What is the number of lines in the data that contain "agent"? Respond with nothing else.

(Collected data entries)
___
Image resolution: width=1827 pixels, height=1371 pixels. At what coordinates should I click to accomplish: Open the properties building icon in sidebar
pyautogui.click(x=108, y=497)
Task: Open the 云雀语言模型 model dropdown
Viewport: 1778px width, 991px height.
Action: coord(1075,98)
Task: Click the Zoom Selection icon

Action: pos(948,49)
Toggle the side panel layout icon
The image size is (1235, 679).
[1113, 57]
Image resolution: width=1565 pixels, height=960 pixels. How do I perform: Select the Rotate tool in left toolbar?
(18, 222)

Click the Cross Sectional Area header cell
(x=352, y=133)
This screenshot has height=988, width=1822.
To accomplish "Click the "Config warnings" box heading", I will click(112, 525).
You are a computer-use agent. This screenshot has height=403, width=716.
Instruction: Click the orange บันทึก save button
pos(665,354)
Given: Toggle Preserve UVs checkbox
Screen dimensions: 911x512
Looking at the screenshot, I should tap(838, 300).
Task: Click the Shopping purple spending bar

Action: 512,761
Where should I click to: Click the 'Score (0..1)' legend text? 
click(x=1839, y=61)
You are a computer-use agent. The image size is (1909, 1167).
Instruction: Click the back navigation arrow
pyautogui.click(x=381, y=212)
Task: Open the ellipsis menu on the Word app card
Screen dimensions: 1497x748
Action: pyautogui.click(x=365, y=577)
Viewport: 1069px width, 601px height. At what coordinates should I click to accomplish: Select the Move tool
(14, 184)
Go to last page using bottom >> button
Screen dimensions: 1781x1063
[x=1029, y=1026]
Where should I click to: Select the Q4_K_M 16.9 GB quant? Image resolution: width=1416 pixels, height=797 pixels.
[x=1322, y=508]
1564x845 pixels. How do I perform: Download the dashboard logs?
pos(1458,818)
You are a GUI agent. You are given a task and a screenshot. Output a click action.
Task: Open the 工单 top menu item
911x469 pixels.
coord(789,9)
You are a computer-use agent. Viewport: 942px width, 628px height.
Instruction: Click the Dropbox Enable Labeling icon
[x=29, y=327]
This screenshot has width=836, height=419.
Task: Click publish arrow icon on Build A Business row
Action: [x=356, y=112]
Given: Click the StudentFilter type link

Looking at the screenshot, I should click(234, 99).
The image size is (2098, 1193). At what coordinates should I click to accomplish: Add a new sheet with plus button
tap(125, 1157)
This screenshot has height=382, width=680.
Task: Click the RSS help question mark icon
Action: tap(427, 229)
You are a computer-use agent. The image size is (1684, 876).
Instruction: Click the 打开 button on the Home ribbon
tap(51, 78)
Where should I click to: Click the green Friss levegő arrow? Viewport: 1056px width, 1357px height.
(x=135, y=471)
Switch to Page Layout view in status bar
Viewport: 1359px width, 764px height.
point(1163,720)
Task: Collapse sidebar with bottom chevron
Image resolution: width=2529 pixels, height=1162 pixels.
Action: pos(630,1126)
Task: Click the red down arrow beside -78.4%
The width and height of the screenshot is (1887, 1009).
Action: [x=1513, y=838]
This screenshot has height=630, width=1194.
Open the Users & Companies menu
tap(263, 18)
___
Written response —
5